WORK TO COMPLETE:
The expected output is every line from the one containing "Click the 'Lists" to the end of the data below, exactly, and no other line.

Collected data entries:

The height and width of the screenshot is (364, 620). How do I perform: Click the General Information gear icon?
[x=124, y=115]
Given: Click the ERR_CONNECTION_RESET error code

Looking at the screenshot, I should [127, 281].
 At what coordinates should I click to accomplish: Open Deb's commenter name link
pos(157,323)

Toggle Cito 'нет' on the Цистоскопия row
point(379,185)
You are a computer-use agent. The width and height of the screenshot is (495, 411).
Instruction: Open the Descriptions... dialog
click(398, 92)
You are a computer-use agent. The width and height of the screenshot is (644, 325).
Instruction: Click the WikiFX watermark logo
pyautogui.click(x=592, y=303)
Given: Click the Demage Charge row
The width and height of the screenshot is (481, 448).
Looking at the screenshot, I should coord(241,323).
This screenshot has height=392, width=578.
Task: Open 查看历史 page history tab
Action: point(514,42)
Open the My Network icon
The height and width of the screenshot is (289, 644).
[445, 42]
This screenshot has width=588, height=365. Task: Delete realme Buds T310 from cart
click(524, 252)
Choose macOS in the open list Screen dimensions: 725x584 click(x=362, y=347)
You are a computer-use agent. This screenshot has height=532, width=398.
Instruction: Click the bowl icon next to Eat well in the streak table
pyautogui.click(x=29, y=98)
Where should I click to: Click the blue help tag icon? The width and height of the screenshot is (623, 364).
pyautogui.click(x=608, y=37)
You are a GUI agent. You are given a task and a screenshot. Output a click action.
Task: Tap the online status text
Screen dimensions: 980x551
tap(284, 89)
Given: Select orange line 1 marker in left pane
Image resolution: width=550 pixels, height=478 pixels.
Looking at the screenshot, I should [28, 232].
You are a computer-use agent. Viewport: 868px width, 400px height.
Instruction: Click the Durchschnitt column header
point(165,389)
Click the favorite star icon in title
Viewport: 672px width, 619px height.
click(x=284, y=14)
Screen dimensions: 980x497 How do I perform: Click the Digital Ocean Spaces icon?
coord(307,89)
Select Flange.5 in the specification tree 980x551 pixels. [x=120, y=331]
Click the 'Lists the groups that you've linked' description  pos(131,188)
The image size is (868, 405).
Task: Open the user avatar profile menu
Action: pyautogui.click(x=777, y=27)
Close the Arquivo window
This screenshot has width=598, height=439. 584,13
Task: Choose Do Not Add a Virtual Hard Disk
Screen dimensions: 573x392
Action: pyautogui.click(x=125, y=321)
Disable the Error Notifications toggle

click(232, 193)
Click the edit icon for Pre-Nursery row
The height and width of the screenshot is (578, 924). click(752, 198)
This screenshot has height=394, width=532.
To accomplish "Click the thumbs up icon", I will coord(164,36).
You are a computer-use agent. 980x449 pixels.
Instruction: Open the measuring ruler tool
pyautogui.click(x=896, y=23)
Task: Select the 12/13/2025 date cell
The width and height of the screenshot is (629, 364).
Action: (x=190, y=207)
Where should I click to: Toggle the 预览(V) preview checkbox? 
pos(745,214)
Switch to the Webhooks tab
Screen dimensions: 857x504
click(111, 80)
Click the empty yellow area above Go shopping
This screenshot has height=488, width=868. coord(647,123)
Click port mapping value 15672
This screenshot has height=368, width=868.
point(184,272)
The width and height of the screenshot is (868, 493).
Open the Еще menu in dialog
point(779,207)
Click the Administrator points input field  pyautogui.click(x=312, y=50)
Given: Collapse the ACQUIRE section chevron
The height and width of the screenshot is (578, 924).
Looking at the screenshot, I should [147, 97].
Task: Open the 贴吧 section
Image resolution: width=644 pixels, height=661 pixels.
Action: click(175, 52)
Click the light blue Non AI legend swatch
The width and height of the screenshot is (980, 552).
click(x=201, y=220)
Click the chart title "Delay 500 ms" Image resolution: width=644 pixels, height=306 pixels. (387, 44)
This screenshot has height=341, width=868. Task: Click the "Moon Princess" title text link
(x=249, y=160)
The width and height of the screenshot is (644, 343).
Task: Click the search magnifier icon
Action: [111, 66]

RESPONSE TO THE TASK:
Click the 'Lists the groups that you've linked' description  pos(131,188)
The image size is (868, 405).
Task: Open the user avatar profile menu
Action: pyautogui.click(x=777, y=27)
Close the Arquivo window
This screenshot has width=598, height=439. 584,13
Task: Choose Do Not Add a Virtual Hard Disk
Screen dimensions: 573x392
Action: pyautogui.click(x=125, y=321)
Disable the Error Notifications toggle

click(232, 193)
Click the edit icon for Pre-Nursery row
The height and width of the screenshot is (578, 924). click(752, 198)
This screenshot has height=394, width=532.
To accomplish "Click the thumbs up icon", I will coord(164,36).
You are a computer-use agent. 980x449 pixels.
Instruction: Open the measuring ruler tool
pyautogui.click(x=896, y=23)
Task: Select the 12/13/2025 date cell
The width and height of the screenshot is (629, 364).
Action: (x=190, y=207)
Where should I click to: Toggle the 预览(V) preview checkbox? 
pos(745,214)
Switch to the Webhooks tab
Screen dimensions: 857x504
click(111, 80)
Click the empty yellow area above Go shopping
This screenshot has height=488, width=868. coord(647,123)
Click port mapping value 15672
This screenshot has height=368, width=868.
point(184,272)
The width and height of the screenshot is (868, 493).
Open the Еще menu in dialog
point(779,207)
Click the Administrator points input field  pyautogui.click(x=312, y=50)
Given: Collapse the ACQUIRE section chevron
The height and width of the screenshot is (578, 924).
Looking at the screenshot, I should [147, 97].
Task: Open the 贴吧 section
Image resolution: width=644 pixels, height=661 pixels.
Action: click(175, 52)
Click the light blue Non AI legend swatch
The width and height of the screenshot is (980, 552).
click(x=201, y=220)
Click the chart title "Delay 500 ms" Image resolution: width=644 pixels, height=306 pixels. (387, 44)
This screenshot has height=341, width=868. Task: Click the "Moon Princess" title text link
(x=249, y=160)
The width and height of the screenshot is (644, 343).
Task: Click the search magnifier icon
Action: [111, 66]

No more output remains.